_PROBLEM TO WORK ON_
Omit all pictures and give the records below again exactly as written.

Dataset entries
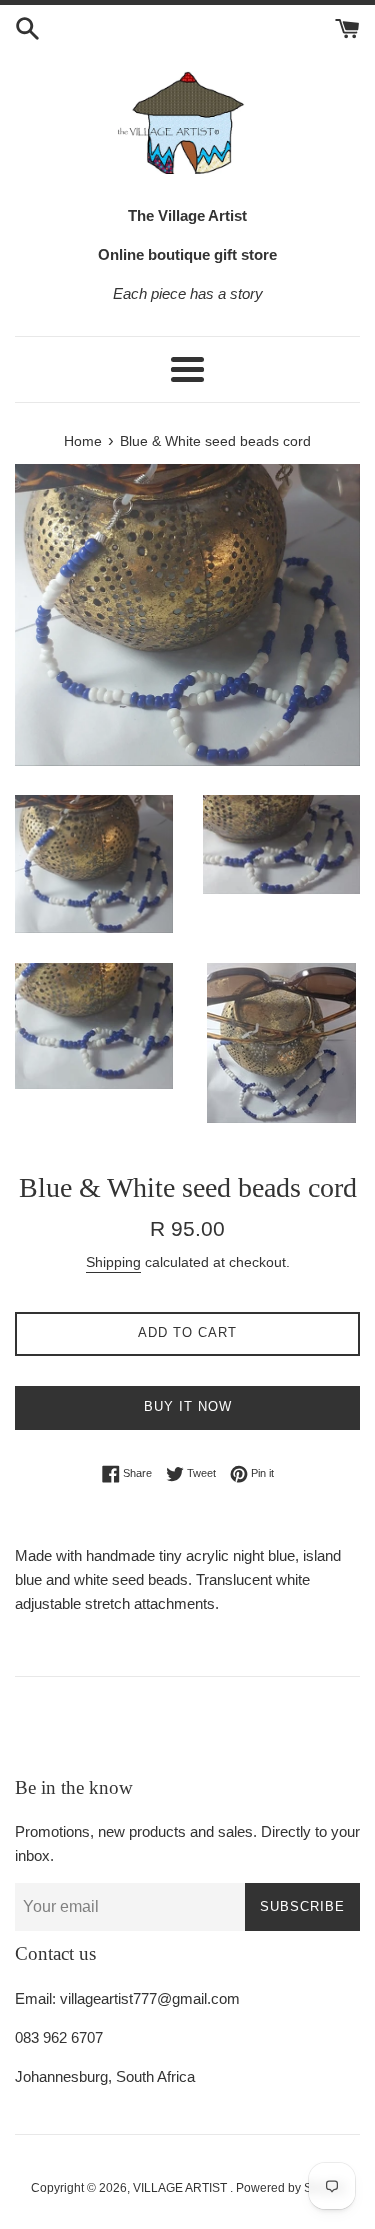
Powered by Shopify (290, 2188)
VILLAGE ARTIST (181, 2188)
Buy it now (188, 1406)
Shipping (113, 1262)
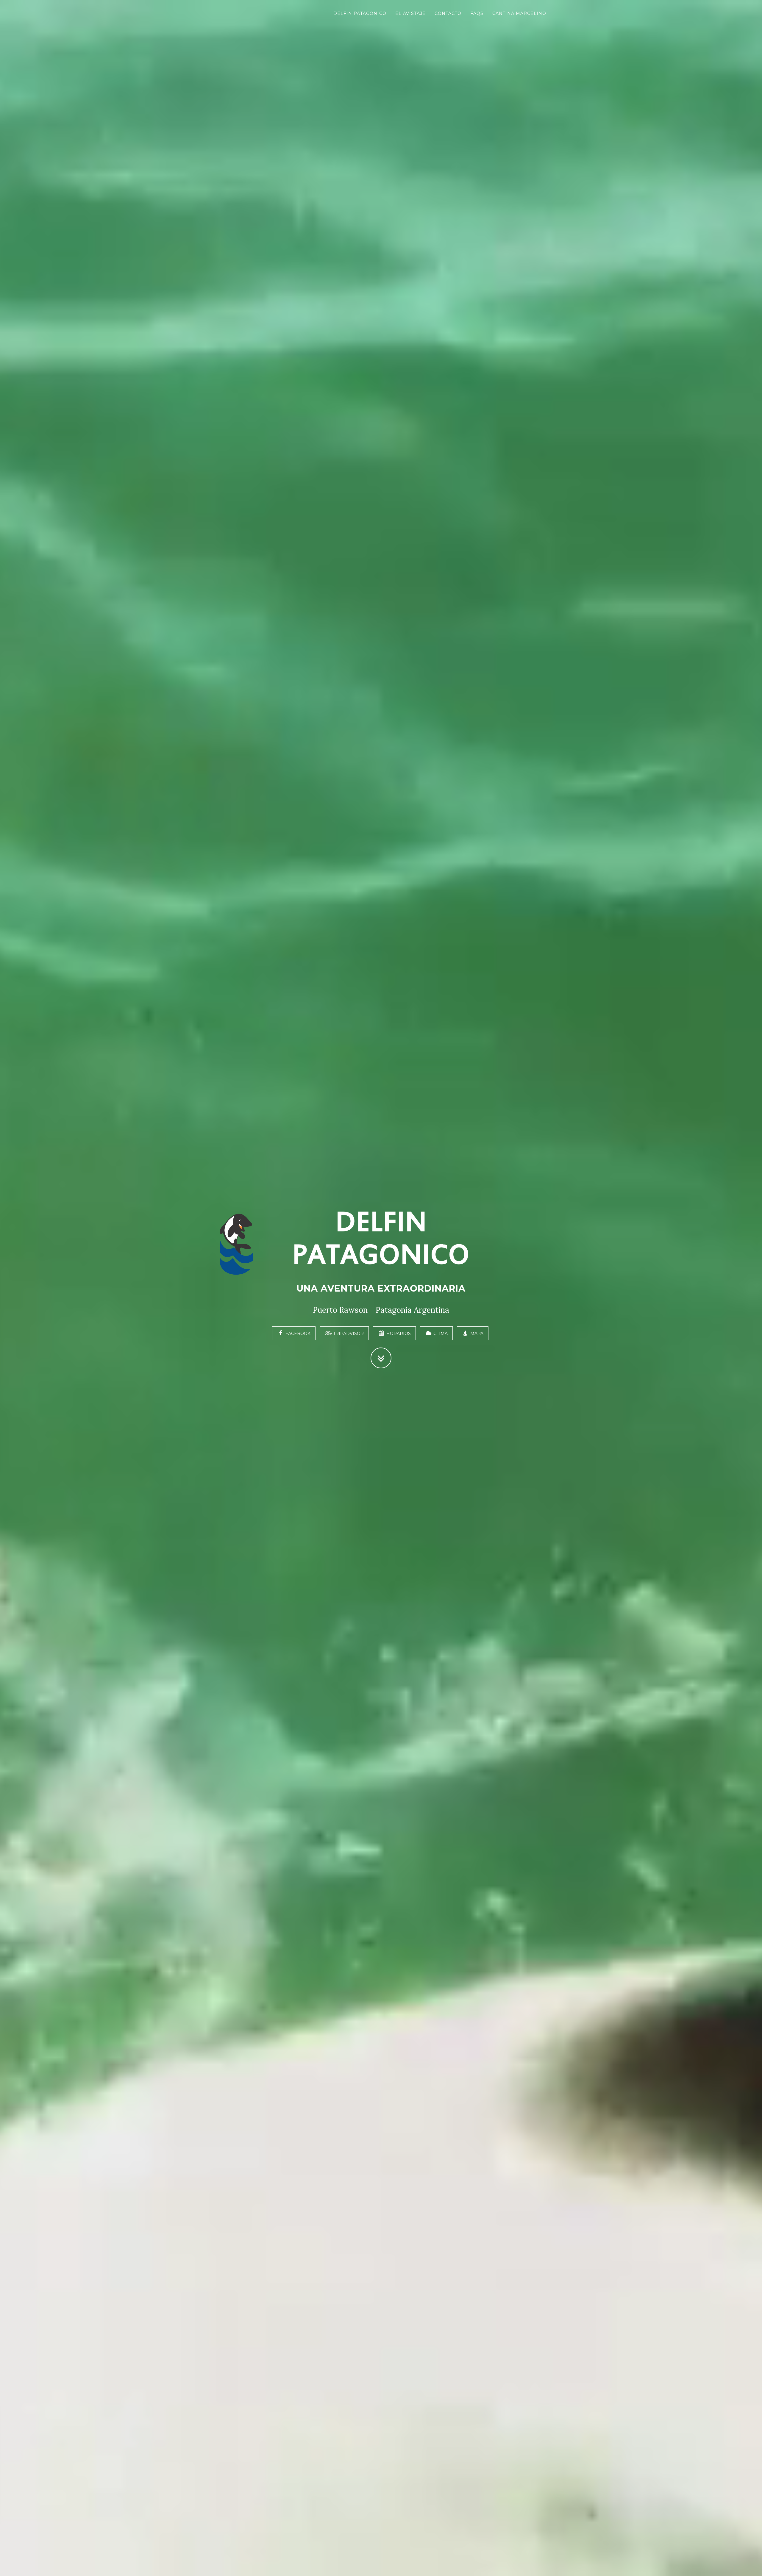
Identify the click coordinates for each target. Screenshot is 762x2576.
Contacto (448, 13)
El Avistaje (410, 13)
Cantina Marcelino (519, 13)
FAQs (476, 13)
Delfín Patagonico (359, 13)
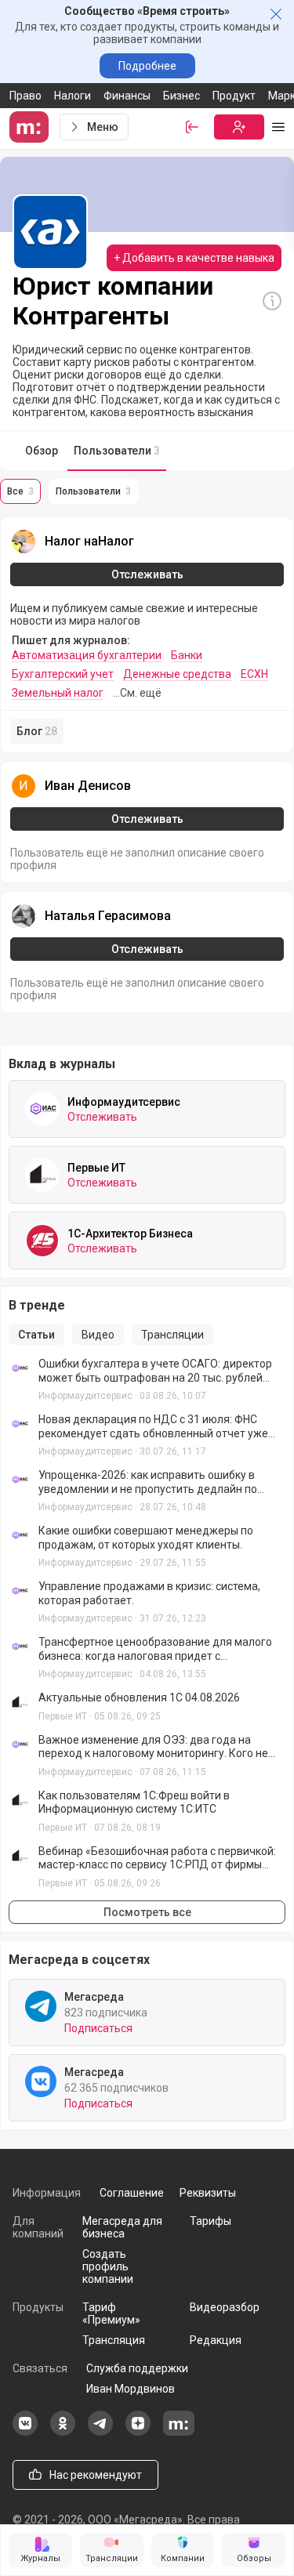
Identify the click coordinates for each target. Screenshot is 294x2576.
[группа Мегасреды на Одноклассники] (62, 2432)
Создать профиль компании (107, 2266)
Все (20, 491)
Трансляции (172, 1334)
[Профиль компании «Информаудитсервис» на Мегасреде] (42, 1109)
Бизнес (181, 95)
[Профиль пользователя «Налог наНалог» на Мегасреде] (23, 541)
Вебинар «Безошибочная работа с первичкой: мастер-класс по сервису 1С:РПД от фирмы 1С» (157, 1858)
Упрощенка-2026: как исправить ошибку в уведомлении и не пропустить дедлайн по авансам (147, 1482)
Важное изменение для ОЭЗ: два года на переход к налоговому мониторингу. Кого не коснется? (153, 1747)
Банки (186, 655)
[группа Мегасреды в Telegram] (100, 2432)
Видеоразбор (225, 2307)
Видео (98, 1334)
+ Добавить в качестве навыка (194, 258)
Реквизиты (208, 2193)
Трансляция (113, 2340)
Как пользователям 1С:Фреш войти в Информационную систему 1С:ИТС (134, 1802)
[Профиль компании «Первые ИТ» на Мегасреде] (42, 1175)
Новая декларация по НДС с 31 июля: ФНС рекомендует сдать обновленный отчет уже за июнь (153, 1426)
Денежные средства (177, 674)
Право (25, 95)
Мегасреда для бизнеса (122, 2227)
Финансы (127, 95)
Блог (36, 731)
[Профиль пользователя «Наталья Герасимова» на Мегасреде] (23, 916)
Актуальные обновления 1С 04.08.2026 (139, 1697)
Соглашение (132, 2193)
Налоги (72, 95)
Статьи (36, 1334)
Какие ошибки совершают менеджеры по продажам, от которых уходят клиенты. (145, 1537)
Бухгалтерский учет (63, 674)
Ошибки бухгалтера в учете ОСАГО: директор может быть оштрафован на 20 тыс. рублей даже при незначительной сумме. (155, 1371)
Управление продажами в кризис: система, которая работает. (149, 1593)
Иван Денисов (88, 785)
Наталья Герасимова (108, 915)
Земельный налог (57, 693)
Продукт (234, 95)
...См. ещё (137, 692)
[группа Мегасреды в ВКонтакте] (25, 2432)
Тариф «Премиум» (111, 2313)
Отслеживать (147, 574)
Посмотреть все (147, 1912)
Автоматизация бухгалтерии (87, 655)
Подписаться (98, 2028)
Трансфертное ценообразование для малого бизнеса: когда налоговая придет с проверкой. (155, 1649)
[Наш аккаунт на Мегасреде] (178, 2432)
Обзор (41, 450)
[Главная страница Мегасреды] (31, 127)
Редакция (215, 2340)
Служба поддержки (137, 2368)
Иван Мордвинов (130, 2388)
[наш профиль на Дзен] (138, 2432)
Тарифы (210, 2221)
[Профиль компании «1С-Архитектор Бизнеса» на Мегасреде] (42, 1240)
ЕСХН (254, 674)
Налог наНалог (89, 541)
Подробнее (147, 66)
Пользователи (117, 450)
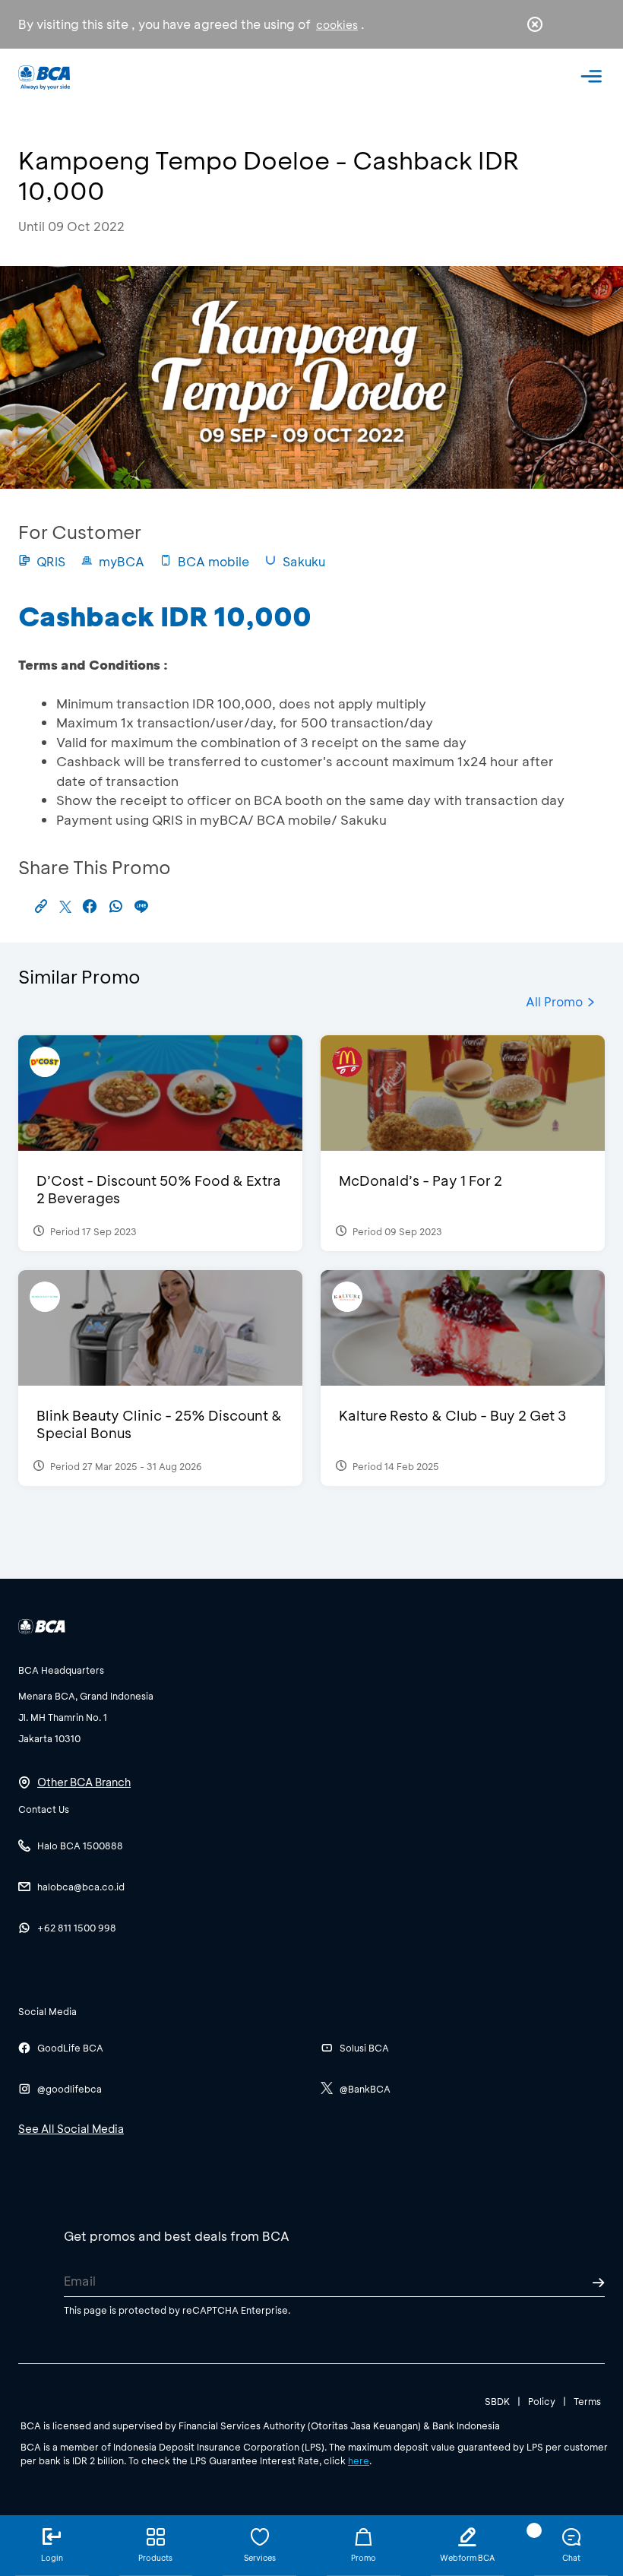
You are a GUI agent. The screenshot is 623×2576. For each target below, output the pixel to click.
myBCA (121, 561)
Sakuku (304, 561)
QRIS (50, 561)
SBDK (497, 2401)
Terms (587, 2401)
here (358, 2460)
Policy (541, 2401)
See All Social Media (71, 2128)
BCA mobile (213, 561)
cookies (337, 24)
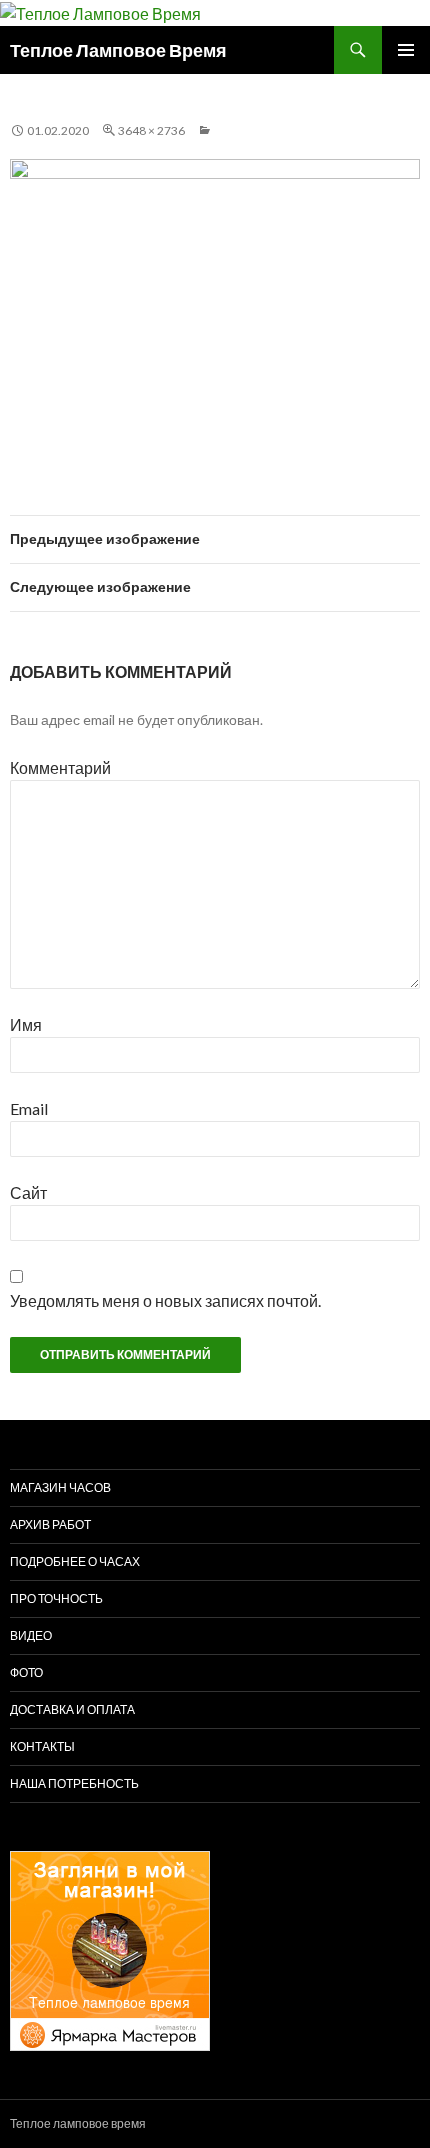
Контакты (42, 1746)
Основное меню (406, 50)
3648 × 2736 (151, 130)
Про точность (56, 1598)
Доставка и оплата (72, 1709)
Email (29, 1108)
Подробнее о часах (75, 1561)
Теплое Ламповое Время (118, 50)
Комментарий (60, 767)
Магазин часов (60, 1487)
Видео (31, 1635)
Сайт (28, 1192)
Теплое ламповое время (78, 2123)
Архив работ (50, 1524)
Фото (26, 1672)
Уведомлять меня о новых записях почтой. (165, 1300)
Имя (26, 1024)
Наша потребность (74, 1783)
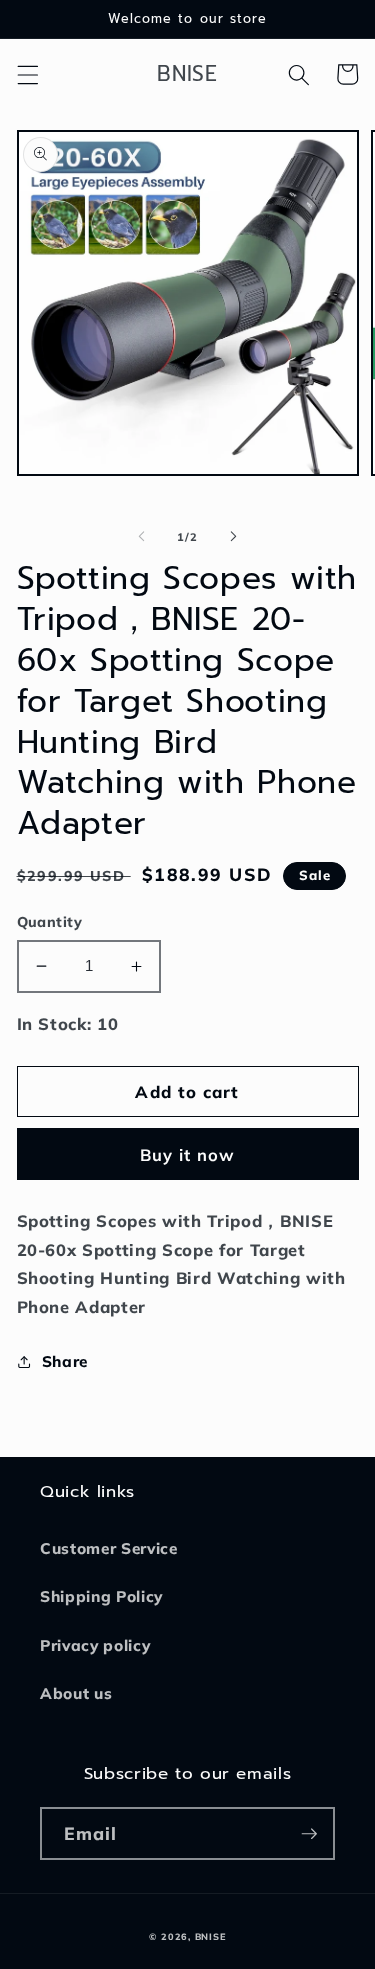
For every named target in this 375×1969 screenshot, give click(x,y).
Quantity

_ANSWER BOX_
Powered by Shopify (290, 2188)
VILLAGE ARTIST (181, 2188)
Buy it now (188, 1406)
Shipping (113, 1262)
Identify the click coordinates for each target. Screenshot is 762x2576.
Contacto (448, 13)
El Avistaje (410, 13)
Cantina Marcelino (519, 13)
FAQs (476, 13)
Delfín Patagonico (359, 13)
Identify the click coordinates for each target. Screenshot is 294x2576.
[группа Мегасреды на Одноклассники] (62, 2432)
Создать профиль компании (107, 2266)
Все (20, 491)
Трансляции (172, 1334)
[Профиль компании «Информаудитсервис» на Мегасреде] (42, 1109)
Бизнес (181, 95)
[Профиль пользователя «Налог наНалог» на Мегасреде] (23, 541)
Вебинар «Безошибочная работа с первичкой: мастер-класс по сервису 1С:РПД от фирмы 1С» (157, 1858)
Упрощенка-2026: как исправить ошибку в уведомлении и не пропустить дедлайн по авансам (147, 1482)
Важное изменение для ОЭЗ: два года на переход к налоговому мониторингу. Кого не коснется? (153, 1747)
Банки (186, 655)
[группа Мегасреды в Telegram] (100, 2432)
Видеоразбор (225, 2307)
Видео (98, 1334)
+ Добавить в качестве навыка (194, 258)
Реквизиты (208, 2193)
Трансляция (113, 2340)
Как пользователям 1С:Фреш войти в Информационную систему 1С:ИТС (134, 1802)
[Профиль компании «Первые ИТ» на Мегасреде] (42, 1175)
Новая декларация по НДС с 31 июля: ФНС рекомендует сдать обновленный отчет уже за июнь (153, 1426)
Денежные средства (177, 674)
Право (25, 95)
Мегасреда для бизнеса (122, 2227)
Финансы (127, 95)
Блог (36, 731)
[Профиль пользователя «Наталья Герасимова» на Мегасреде] (23, 916)
Актуальные обновления 1С 04.08.2026 (139, 1697)
Соглашение (132, 2193)
Налоги (72, 95)
Статьи (36, 1334)
Какие ошибки совершают менеджеры по продажам, от которых уходят клиенты. (145, 1537)
Бухгалтерский учет (63, 674)
Ошибки бухгалтера в учете ОСАГО: директор может быть оштрафован на 20 тыс. рублей даже при незначительной сумме. (155, 1371)
Управление продажами в кризис: система, которая работает. (149, 1593)
Иван Денисов (88, 785)
Наталья Герасимова (108, 915)
Земельный налог (57, 693)
Продукт (234, 95)
...См. ещё (137, 692)
[группа Мегасреды в ВКонтакте] (25, 2432)
Тариф «Премиум» (111, 2313)
Отслеживать (147, 574)
Посмотреть все (147, 1912)
Автоматизация бухгалтерии (87, 655)
Подписаться (98, 2028)
Трансфертное ценообразование для малого бизнеса: когда налоговая придет с проверкой. (155, 1649)
[Наш аккаунт на Мегасреде] (178, 2432)
Обзор (41, 450)
[Главная страница Мегасреды] (31, 127)
Редакция (215, 2340)
Служба поддержки (137, 2368)
Иван Мордвинов (130, 2388)
[наш профиль на Дзен] (138, 2432)
Тарифы (210, 2221)
[Профиль компании «1С-Архитектор Бизнеса» на Мегасреде] (42, 1240)
ЕСХН (254, 674)
Налог наНалог (89, 541)
Подробнее (147, 66)
Пользователи (117, 450)
You are a GUI agent. The screenshot is 623×2576. For each target below, output the pixel to click.
myBCA (121, 561)
Sakuku (304, 561)
QRIS (50, 561)
SBDK (497, 2401)
Terms (587, 2401)
here (358, 2460)
Policy (541, 2401)
See All Social Media (71, 2128)
BCA mobile (213, 561)
cookies (337, 24)
Контакты (42, 1746)
Основное меню (406, 50)
3648 × 2736 (151, 130)
Про точность (56, 1598)
Доставка и оплата (72, 1709)
Email (29, 1108)
Подробнее о часах (75, 1561)
Теплое Ламповое Время (118, 50)
Комментарий (60, 767)
Магазин часов (60, 1487)
Видео (31, 1635)
Сайт (28, 1192)
Теплое ламповое время (78, 2123)
Архив работ (50, 1524)
Фото (26, 1672)
Уведомлять меня о новых записях почтой. (165, 1300)
Имя (26, 1024)
Наша потребность (74, 1783)
For every named target in this 375×1969 screenshot, give click(x,y).
Quantity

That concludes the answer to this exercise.